Large tracts of Nigeria’s fertile land has been abandoned since the oil boom attracted millions into the cities over the past five decades, leaving Africa’s most populous country dependant on food imports.
In her book, “Dinner with Mugabe”, Heidi Holland records events leading up to the “land reform” carried out by the Zimbabwean president, starting in the late 1990s. She reports an interview with a former Agriculture minister, appointed by Mugabe, a White farmer called Denis Norman.
According to Norman, in 1997 the war veterans who helped Mugabe come to power in 1980 complained bitterly that they had won the country’s freedom but had been overlooked, and demanded a large monthly payment, for life. Initially they were 27,000, but the number jumped to almost double.
The British government at this point was not ready to buy the farmers out, as Mugabe had been led to believe. There was not enough money in the Treasury. Mugabe, instead of saying he would introduce legislation for an equitable distribution of land, eventually told the war veterans that they had indeed been promised land, so perhaps they should just take it. Of course they did.
Thousands of White farmers were dispossessed, many violently. Most fled the country. In 2005, some Nigerians had a bright idea. The Zim farmers know one thing: how to produce food in Africa, on a large scale. They are used to tough conditions and since they want to stay in Africa, why not invite some of them to settle in Nigeria? Nigerians are generally not interested in growing food, so the country has had to import $3b worth of food annually, and has been trying to become self-sufficient.
13 White farmers were invited to Shonga, 250 miles north-west of the commercial capital, Lagos, and each given 1,000 hectares of land under a 25-year renewable lease. Less than five years later, 80 per cent of the land is under cultivation and the farmers have asked for more.
“We arrived to virgin bush. We were basically given grid reference points, told to mark out the plots, clear the bush and find water, build the house and cattle sheds, and import cattle,” one of the farmers said. To begin with 800 Jersey cows were brought in from South Africa. Hundreds of tones of cassava, maize and soya beans are now being harvested for both local consumption and export markets.
Another said: “It is quite ironic. I am here in Nigeria and told I am the biggest cassava grower in the country with 600 hectares of cassava in the ground.” The local community was apprehensive to begin with, but that has changed. They now have electricity, a new clinic and fresh water, and many have found work on the farms, said a local villager. This development has brought new skills to local farmers, triggered off new agricultural industries, increased the local food supply, opened up employment and given people a new purpose.

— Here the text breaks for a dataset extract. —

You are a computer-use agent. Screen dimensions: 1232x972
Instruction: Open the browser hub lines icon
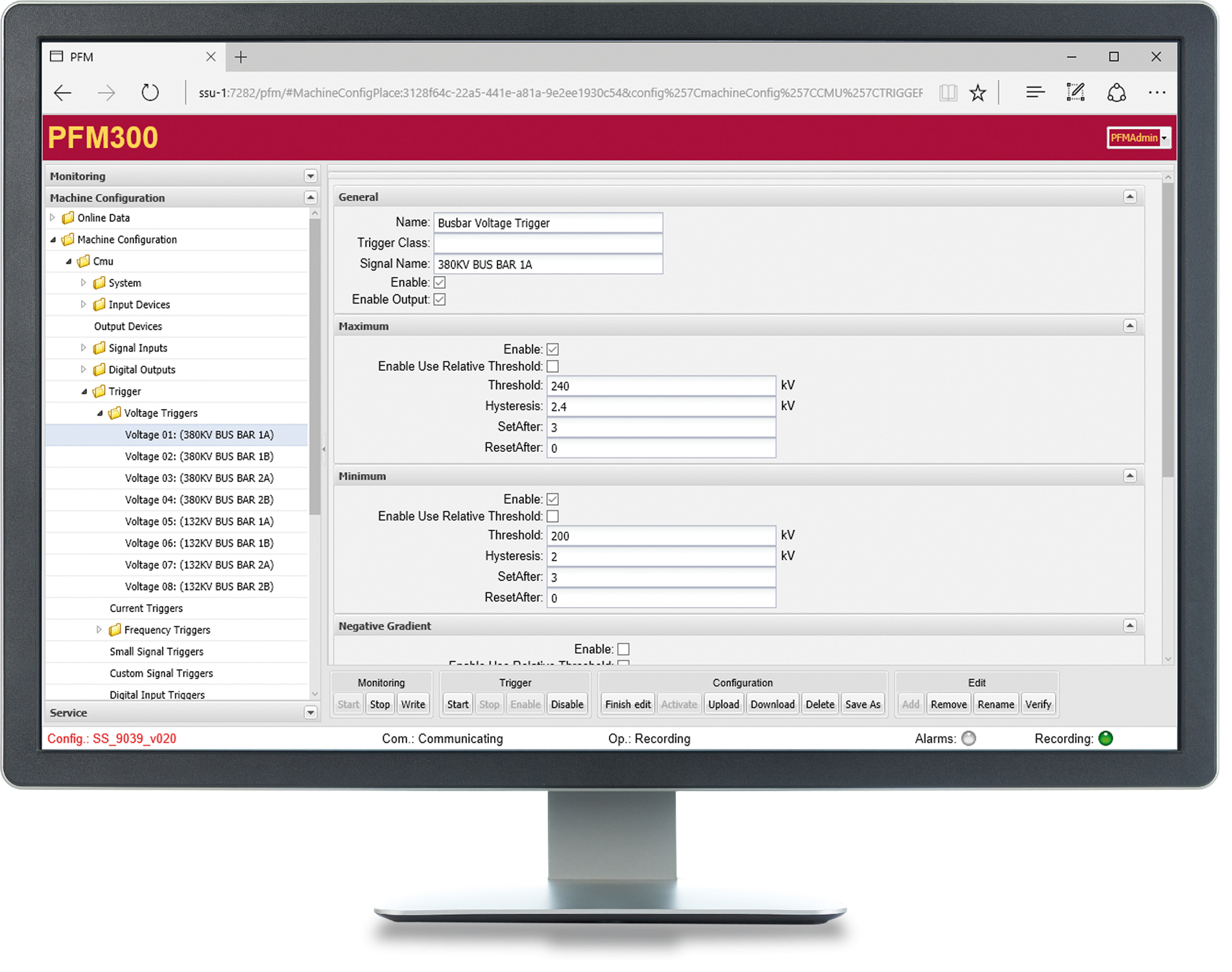(1035, 93)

The agricultural commissioner of Kwara state where Shonga is located said that 15 new commercial farms have been added to the original 13 and that nearly 4,000 people had found work in Shonga alone. The state government has also invested in a multi-million dollar cargo terminal, which will be Africa’s biggest, to be able to ship large quantities of farm produce to anywhere in the world.

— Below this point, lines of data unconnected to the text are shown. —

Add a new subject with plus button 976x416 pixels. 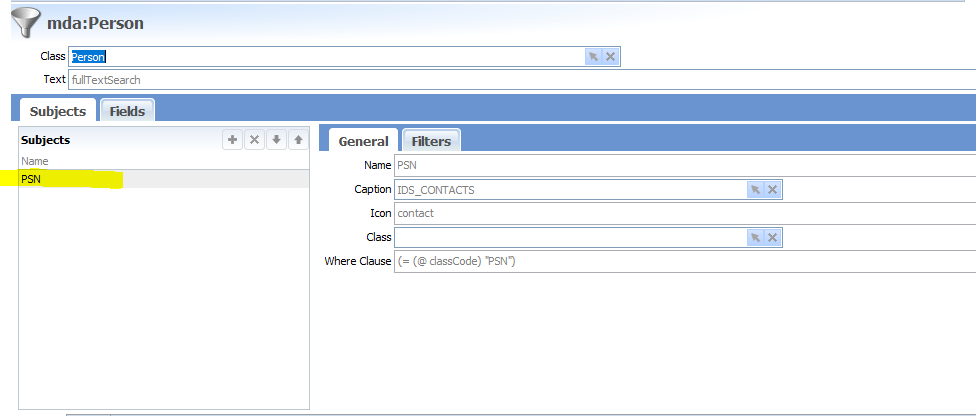coord(232,140)
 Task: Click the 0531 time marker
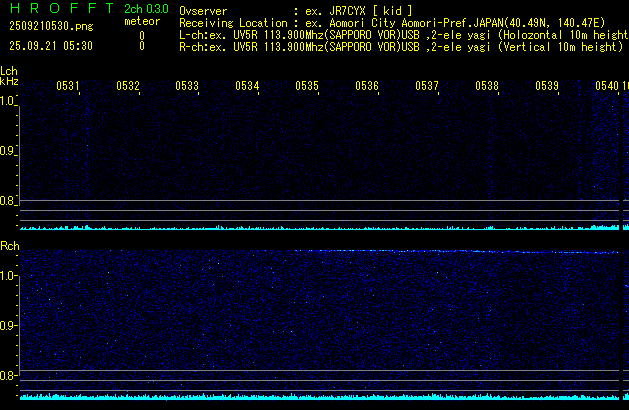point(68,86)
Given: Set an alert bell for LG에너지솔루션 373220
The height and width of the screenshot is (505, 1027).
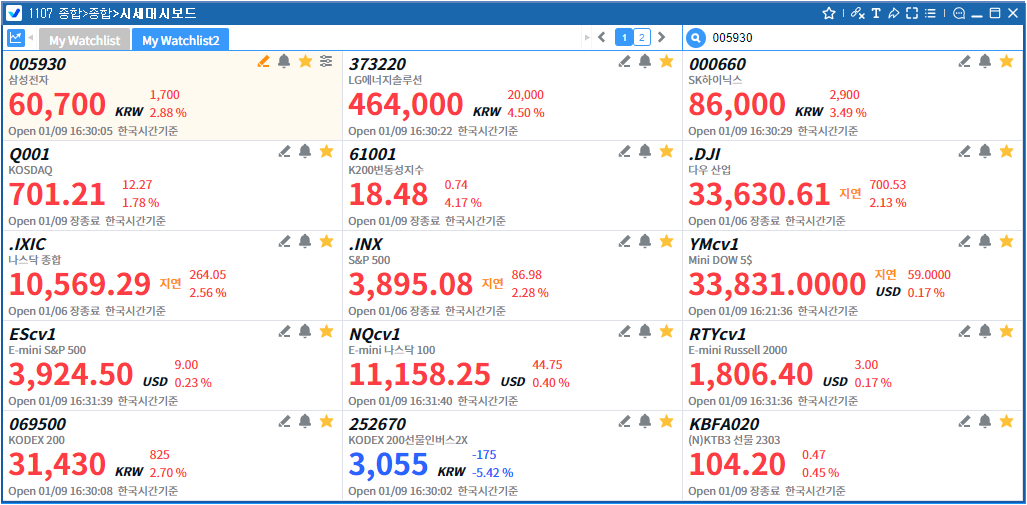Looking at the screenshot, I should click(x=645, y=62).
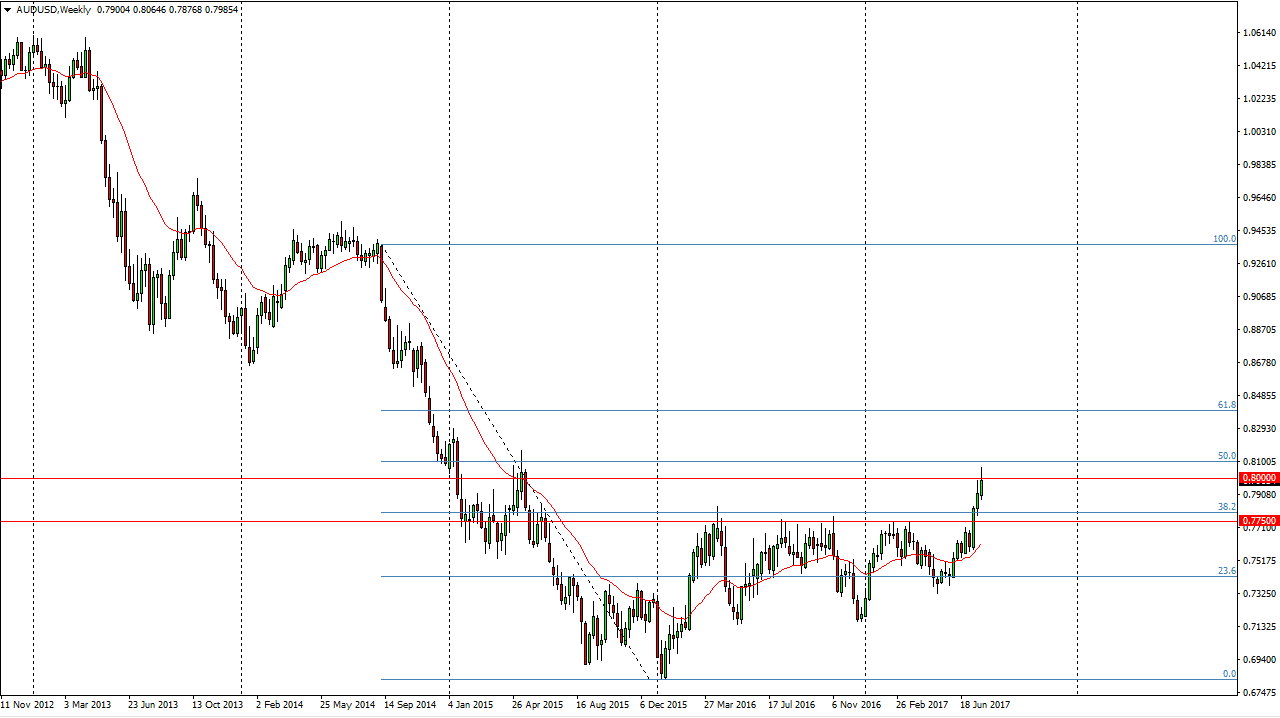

The Nigerian banks, recently the object of a big anti-corruption clean-up, have a 45 per cent stake in the project, the Zim farmers hold 40 per cent, and the Kwara state government 10 per cent.

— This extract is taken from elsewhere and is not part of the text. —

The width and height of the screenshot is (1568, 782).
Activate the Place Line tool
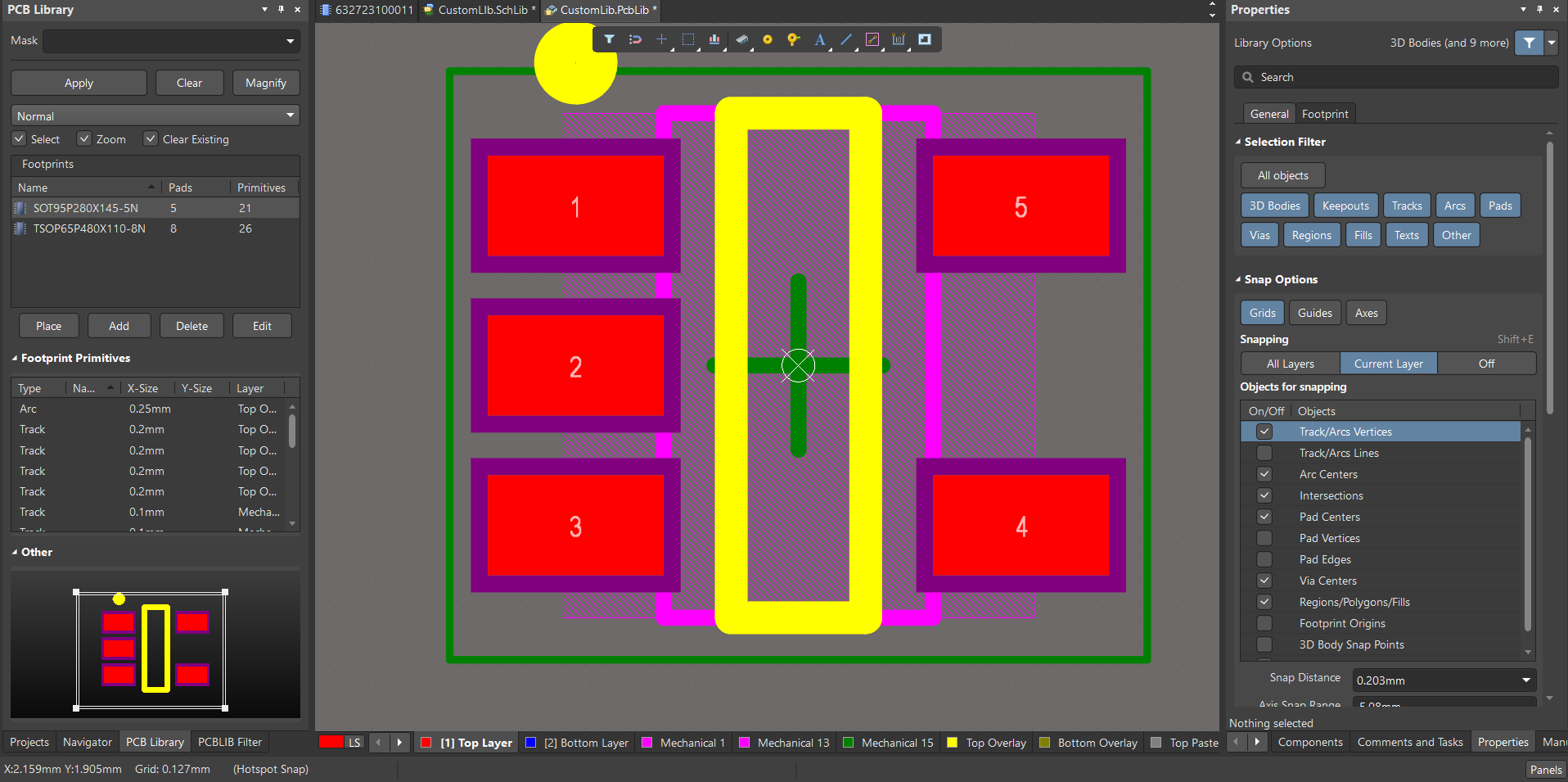846,39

Meanwhile, a spokesman of Justice for Agriculture, a Zimbabwean campaign group, speaking in Harare, said that agricultural production is down to levels of 15-20 per cent of what it used to be. Most of the farmers replacing the ones who left lack commercial farming experience and the money to make a success of the venture. Previously they would work on the farms as labourers, and were never taught how to run a farm.